The international scam was controlled by multiple different entities and individuals from regions ranging from Switzerland to Monaco. In an interview with CNN, Duvals's son said that while she was the face of the scam, she was not involved with the fraud at all and never mailed a single letter. He expressed regret that "her legacy, the picture she will leave" is one of international scandal and exploitation. How involved Duval really was is still unknown.
Facebook stalker Thomas John
While many psychics have been accused of cold reading, others dispense personal information about their clients that seems entirely too specific. An explanation for this is a technique known as "hot reading," in which the reader does research on their subject ahead of time, and repeats the information as if it is coming to them in the moment. And as noted by The New York Times, it has become far easier for psychics to "hot read" thanks to social media.
Susan Gerbic, magician Mark Edward, and their team of skeptics used this to their advantage in attempting to debunk Thomas John — a psychic who has a reputation for correctly guessing the names of audience members' dead pets and family members. The skeptics created fake Facebook profiles for Gerbic and Edward in hopes of catching John hot reading. At John's live show, the psychic began making extremely specific statements about Gerbic and Edward — all of which had been posted on the fake Facebook profiles. While John claims he does not use Facebook, the false information he stated could not be found anywhere else.

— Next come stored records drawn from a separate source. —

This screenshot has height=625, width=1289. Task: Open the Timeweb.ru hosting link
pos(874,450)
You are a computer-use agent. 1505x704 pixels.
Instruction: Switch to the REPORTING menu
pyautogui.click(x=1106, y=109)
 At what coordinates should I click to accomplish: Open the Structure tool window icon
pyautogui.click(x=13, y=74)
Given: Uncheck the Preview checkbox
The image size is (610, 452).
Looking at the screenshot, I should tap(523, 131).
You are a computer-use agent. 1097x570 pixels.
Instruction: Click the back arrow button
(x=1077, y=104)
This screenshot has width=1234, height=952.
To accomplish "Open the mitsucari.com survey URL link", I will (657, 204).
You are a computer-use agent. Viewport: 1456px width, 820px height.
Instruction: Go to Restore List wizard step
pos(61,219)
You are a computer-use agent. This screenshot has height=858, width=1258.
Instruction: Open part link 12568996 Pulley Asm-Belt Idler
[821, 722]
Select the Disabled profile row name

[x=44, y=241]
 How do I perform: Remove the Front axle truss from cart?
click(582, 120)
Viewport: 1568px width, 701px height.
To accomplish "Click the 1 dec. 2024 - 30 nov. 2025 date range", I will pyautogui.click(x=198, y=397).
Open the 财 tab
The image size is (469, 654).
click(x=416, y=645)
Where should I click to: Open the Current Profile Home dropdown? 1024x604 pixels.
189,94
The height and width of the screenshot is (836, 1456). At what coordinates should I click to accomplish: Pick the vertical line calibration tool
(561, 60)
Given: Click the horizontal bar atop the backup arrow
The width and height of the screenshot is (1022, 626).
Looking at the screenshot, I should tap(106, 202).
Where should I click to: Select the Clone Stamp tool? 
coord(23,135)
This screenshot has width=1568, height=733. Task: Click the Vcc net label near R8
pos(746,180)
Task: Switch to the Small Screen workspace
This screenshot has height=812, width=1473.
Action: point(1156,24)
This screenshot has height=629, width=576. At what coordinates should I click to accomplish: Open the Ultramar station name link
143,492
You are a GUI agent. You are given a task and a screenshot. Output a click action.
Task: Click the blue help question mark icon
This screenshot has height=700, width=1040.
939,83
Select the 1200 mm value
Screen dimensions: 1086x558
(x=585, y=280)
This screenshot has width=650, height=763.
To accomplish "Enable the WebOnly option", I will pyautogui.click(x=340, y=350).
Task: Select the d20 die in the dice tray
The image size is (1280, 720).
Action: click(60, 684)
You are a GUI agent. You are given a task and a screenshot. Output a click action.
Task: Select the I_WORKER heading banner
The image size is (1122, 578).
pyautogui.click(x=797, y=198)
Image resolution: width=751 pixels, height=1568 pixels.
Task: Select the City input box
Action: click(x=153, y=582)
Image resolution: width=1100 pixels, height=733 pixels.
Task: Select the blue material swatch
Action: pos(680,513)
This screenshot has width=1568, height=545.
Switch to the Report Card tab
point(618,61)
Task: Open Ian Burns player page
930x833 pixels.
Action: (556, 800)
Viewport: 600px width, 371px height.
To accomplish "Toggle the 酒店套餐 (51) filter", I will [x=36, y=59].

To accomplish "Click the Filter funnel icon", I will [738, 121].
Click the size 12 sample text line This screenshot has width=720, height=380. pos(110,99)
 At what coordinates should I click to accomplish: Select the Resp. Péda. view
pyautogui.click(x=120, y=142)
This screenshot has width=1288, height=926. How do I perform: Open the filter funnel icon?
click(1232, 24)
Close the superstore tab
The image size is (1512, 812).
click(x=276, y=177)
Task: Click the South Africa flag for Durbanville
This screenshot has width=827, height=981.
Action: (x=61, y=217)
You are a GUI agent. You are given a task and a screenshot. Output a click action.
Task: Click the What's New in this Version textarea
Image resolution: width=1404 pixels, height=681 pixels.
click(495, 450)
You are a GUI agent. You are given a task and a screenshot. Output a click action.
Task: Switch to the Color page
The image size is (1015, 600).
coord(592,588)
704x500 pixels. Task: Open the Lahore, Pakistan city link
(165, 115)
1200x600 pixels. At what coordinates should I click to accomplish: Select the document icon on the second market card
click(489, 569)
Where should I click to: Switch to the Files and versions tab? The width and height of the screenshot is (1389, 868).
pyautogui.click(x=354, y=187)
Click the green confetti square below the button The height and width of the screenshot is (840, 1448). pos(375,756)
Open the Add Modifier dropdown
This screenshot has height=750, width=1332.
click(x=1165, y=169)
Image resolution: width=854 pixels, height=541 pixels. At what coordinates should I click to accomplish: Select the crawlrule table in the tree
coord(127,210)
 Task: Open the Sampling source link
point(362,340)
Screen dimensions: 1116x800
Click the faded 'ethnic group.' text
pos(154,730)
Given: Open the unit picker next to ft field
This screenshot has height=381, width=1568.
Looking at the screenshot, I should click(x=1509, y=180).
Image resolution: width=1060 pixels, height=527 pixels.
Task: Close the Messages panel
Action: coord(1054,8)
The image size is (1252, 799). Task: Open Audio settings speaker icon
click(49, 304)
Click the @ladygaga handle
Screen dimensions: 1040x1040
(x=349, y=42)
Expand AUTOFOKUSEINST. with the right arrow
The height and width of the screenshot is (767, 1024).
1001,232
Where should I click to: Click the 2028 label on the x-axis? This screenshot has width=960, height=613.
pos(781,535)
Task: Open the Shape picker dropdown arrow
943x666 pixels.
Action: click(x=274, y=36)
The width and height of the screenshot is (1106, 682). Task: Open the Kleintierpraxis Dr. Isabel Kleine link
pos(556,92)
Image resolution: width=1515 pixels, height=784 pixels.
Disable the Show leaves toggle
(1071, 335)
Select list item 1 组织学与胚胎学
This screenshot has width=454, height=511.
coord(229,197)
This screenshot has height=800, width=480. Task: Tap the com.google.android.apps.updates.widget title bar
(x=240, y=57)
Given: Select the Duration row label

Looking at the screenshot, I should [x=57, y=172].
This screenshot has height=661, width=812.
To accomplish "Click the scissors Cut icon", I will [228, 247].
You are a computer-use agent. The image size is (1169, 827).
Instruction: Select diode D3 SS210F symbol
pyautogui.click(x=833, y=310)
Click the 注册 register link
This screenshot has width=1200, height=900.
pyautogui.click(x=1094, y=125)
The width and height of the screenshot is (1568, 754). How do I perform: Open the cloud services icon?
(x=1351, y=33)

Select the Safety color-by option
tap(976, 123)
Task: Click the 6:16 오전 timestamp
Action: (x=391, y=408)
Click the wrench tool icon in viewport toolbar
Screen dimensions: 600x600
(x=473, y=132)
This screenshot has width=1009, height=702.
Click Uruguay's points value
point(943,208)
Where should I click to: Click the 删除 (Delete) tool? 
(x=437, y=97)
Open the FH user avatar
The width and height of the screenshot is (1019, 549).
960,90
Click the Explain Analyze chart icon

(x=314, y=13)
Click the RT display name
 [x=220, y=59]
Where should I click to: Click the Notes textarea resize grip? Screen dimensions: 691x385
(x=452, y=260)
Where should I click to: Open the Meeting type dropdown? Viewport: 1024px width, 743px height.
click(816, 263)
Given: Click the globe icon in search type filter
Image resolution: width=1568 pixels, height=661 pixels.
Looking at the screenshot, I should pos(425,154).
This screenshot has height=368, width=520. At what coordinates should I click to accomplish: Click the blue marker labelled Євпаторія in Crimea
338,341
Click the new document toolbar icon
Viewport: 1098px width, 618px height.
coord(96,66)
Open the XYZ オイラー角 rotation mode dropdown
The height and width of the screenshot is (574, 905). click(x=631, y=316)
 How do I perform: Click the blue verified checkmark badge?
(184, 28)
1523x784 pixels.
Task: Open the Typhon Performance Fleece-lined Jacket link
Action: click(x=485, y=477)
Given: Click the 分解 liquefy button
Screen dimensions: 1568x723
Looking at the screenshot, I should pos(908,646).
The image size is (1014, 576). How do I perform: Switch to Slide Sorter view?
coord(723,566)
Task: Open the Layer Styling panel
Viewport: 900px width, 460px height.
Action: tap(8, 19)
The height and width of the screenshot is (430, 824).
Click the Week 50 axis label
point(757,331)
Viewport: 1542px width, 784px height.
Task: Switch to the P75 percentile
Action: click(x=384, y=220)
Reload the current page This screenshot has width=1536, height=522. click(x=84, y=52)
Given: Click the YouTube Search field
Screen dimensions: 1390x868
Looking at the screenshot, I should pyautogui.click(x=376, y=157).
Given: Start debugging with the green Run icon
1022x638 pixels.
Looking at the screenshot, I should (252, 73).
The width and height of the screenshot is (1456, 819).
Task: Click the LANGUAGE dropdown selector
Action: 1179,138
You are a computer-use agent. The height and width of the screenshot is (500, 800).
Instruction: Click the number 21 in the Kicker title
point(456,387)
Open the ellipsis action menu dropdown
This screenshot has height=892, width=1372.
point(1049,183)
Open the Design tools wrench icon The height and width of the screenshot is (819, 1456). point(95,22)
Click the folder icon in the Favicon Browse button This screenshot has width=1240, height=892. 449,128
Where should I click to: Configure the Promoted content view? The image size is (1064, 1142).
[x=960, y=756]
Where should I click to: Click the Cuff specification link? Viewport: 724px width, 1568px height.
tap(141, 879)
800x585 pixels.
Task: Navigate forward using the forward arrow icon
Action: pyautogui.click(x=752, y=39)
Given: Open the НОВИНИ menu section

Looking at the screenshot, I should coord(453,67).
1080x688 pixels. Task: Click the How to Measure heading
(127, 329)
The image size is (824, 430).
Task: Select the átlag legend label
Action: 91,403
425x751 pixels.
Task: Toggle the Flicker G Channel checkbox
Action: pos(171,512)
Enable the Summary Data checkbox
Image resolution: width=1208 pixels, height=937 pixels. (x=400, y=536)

While John has gone on to have his own TV show and continues to cater to the stars, the backlash against him has only grown since Gerbic and Edward's sting. In 2019, Las Vegas Review-Journal reported that skeptic criticism was having a profound effect on John's reputation and that his producers were forced to defend him and his new Vegas show months before opening.
Long Island medium's 9/11 Special
Theresa Caputo, better known as "the Long Island Medium" on her TV show with TLC, has been accused of charging grieving families for basic cold readings many times over the years. During these readings, she claims to be able to talk to victims' deceased loved ones. In a 2017 Philadelphia Magazine piece, Victor Fiorillo reported that Caputo's technique involved making vague statements and waiting for them to resonate with the audience. Fiorillo also said Caputo makes many errors during these readings but moves on from them as quickly as possible. Despite this, Caputo continues to have devotees.
However, in the summer of 2021, Caputo sparked national outrage when she announced a new special. In the TV special, she planned to channel the spirits of those who died in the terrorist attacks on 9/11. The New York Post reported that the special was being decried as "utterly shameful" and "blatant exploitation" of the attack's victims and their families.